Exercise goal: Please transcribe the entries below exactly and leave out every picture.

____ Exercise data

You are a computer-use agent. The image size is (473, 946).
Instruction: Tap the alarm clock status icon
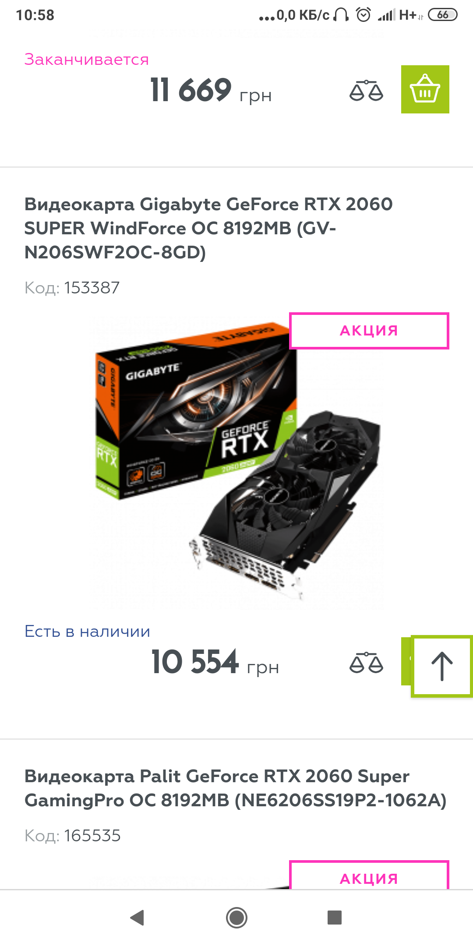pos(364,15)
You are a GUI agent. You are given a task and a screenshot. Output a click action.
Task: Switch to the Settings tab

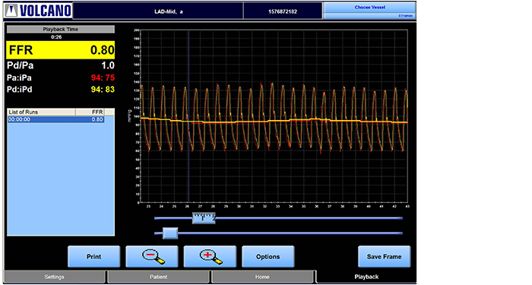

________

Finished task:
You are a computer-use agent. The image size is (473, 946).
Instruction: Tap the alarm clock status icon
pos(364,15)
You are a GUI agent. You are given a task and a screenshot. Output a click action.
Task: Switch to the Settings tab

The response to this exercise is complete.